The column became a best-seller.  I still get hundreds of hits each week from a stream of readers fascinated with the British royal family.  I’ve been posted on royal chat sites, Prince William discussion forums, Kate Middleton fan blogs – the works.

It was so popular that now I’m writing another column on the British royal family (or, as I’ve come to know them, Elizabeth, Philip and the kids) to explain why the first one did so well.

You – or a great many of you – are fascinated by these people.  It doesn’t take a genius to see why:  you want to be them.

Everyone does.

That’s because the British royal family are treated like children.  And you want to be treated like a child, too.

How are Elizabeth, Philip, Charles, Andrew, Edward and the others infantilized by their role as royals?

They live the life of a pampered young child.

They do not work – and they do not have to work.

They have everything they could ever want, let alone need, provided for them.
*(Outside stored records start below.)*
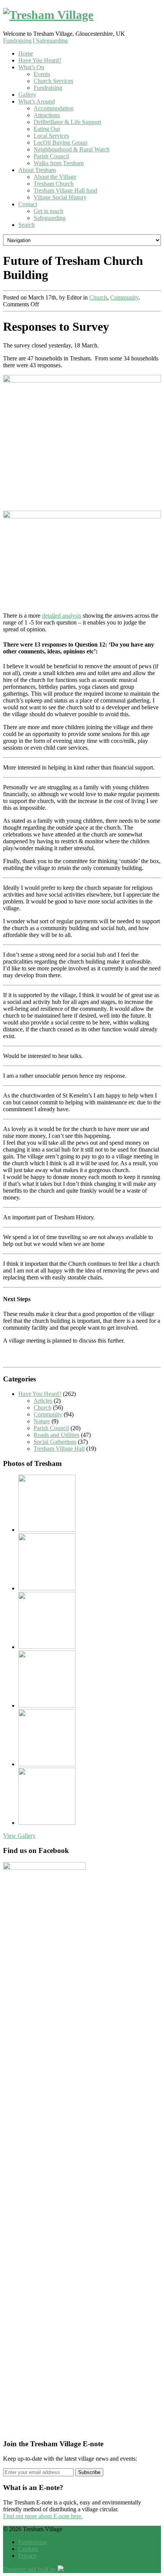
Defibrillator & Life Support (67, 122)
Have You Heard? (39, 60)
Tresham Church (54, 183)
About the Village (55, 177)
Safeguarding (52, 40)
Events (42, 74)
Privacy (27, 2555)
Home (25, 53)
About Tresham (37, 170)
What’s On (31, 67)
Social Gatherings (55, 1442)
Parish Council (51, 156)
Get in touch (48, 211)
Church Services (53, 81)
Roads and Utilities (56, 1435)
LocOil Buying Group (60, 142)
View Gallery (19, 1835)
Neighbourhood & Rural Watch (71, 149)
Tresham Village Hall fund (65, 190)
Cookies (28, 2549)
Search (26, 224)
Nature (42, 1421)
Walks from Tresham (59, 163)
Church (98, 297)
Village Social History (60, 197)
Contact (27, 204)
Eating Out (47, 129)
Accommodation (54, 108)
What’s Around (36, 101)
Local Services (51, 135)
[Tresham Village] (82, 15)
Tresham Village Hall (59, 1448)
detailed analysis (61, 615)
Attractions (47, 115)
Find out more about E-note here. (43, 2516)
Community (124, 297)
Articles (43, 1400)
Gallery (27, 94)
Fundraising (17, 40)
And most importantly:  they have your attention focused on them like a laser beam.

Someone’s eyes are on a small child perpetually – or they should be – making sure he doesn’t get into trouble, and celebrating his every achievement.  A child’s first pair of shoes are bronzed, and his first lock of hair preserved.  His first steps are photographed and met with applause.  Like Louis XIV at Versailles, even his bowel movements are cause for furious activity.  And a young child never has to apologize for demanding so much attention – it is simply taken for granted that it is his due.
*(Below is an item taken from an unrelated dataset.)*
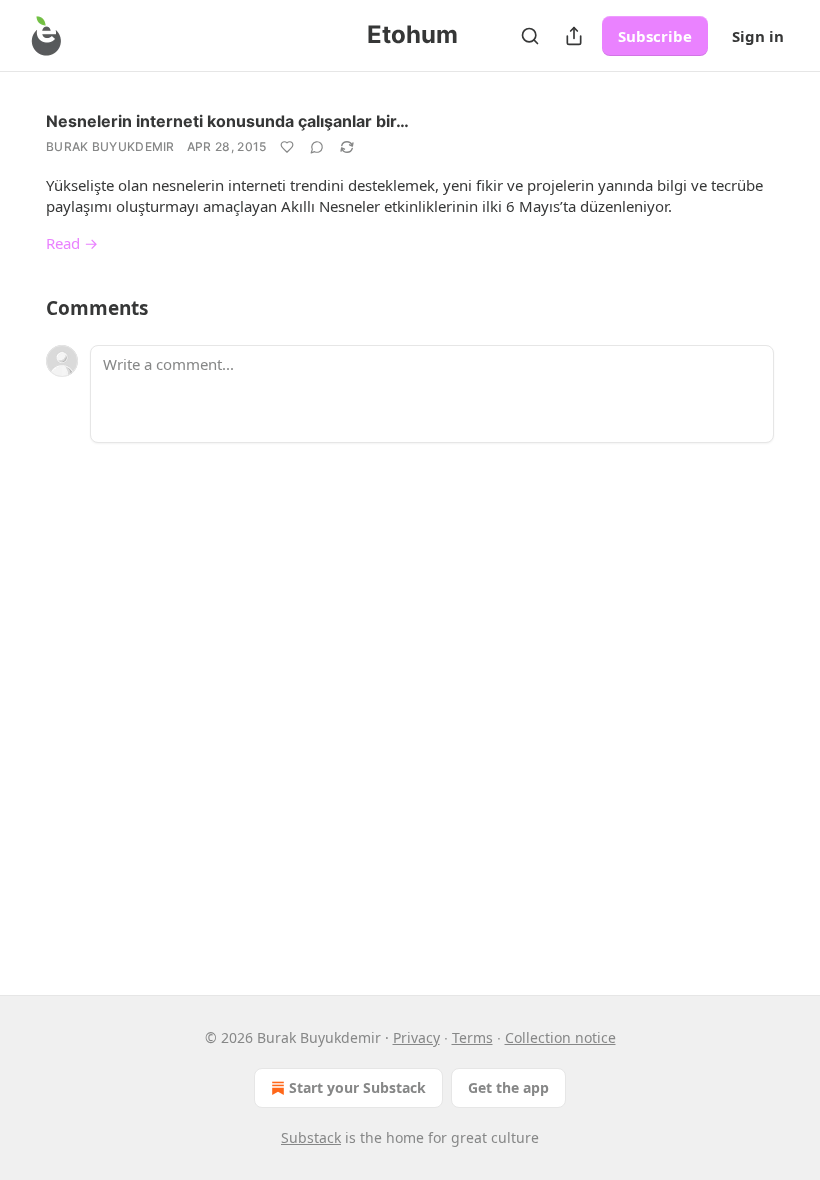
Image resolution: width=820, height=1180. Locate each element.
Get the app (508, 1087)
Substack (311, 1137)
William and Kate exist in a similar world.  They can’t go swimming without a paparazzo recording each stroke through a telephoto lens.

That must be just awful (you say to yourself, tut-tutting sympathetically.)  They can’t get a moment’s peace.
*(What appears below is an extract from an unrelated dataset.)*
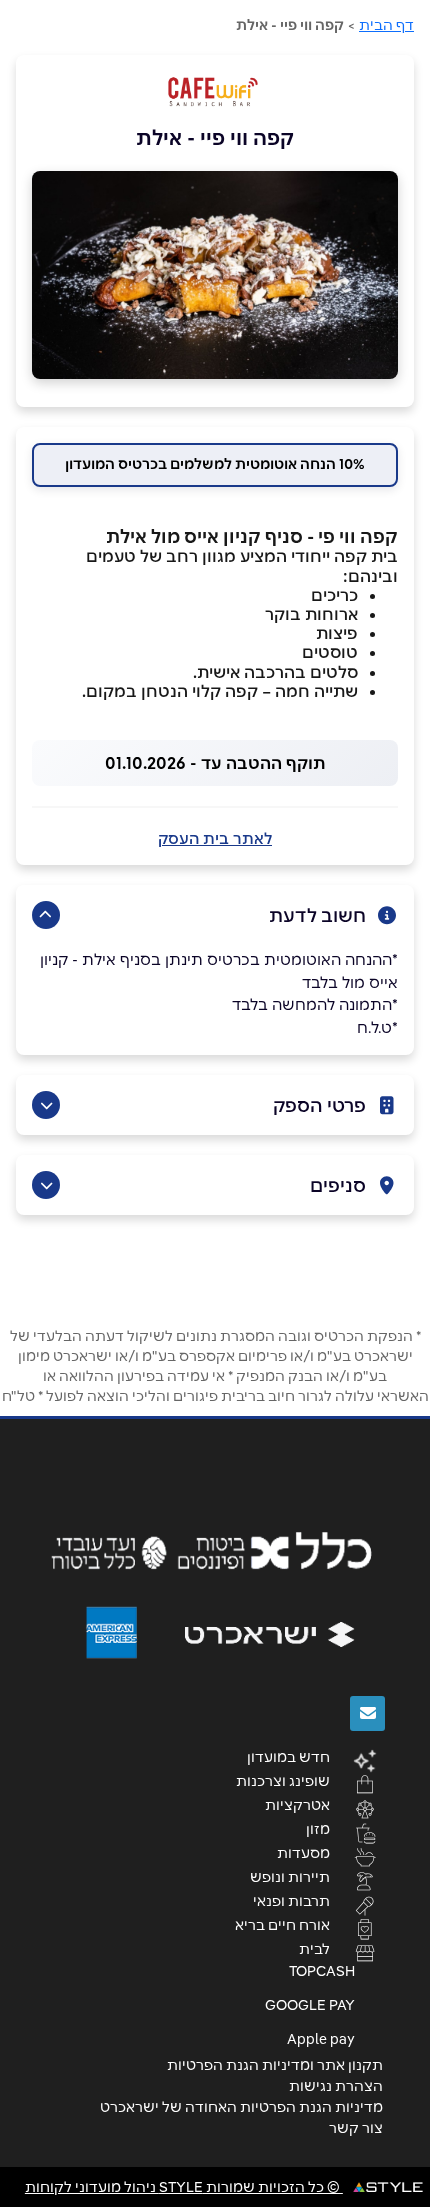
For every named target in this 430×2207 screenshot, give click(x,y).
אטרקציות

And they rebel sometimes, too, don’t they?  Spitting fury when an annoying scandal breaks, an embarrassing revelation about a legitimately personal aspect of their lives which none of us has the least right to know anything about.

At this point they become like teenagers, rebelling against adoring parents – insisting that when they lock their bedroom door they bloody well want mum and dad to stay out and leave them alone.

Poor things.

And yet…you never had that problem…because…it’s a good problem to have, isn’t it?

You never basked in one ten-thousandth the attention – or the adoration – to which William and Kate are subjected on a daily basis.

It must feel like heroin, directly into a vein.  A major rush.  All that attention – directly on YOU.  And you don’t even have to ask for it – let alone apologize for taking up everyone else’s time.

So you fixate on them.  And identify with them.  And dream about winning the lottery of life and actually BEING them.

It would be heavenly, wouldn’t it?

Let’s not kid ourselves, either.  You cannot love people intensely without also being angry at them.  It’s Newton’s Third Law of Motion translated to emotions:  for each and every emotion there is an equal and opposite emotion.

You adore William and Kate.  And you are angry at them, too – because they are receiving what you never received.

You deserve that attention, too.  You always have.  You are just as good as William or Kate, and you know it.

Your anger is expressed as an aggressive sense of entitlement.  You are entitled to photos of them swimming.  You are entitled to juicy bits of gossip about their personal lives.  Fair’s fair – isn’t it?

It all works out in the end.

The royals seem to be doing just fine – and your celebration of them is a way of celebrating yourself.  Lavishing attention on William and Kate (and dreaming of being them) amounts to lavishing attention on yourself because you are dreaming of being them all the while.

That’s why it feels so good.  It’s nothing more than play.

It’s perfectly natural for adults to unwind and relax through healthy regression – playing at being children – just as children prepare for the challenges of life in the opposite way, by playing at being adults.

No harm in fantasizing about being the royals – the most pampered children of all – so long as it doesn’t become an obsession that occupies your every waking moment.  (For most of us that isn’t an issue – it’s just a hobby.)

So go ahead and have your fun.

Imagine what it feels like to step out of that Rolls Royce and into the bursting flash bulbs.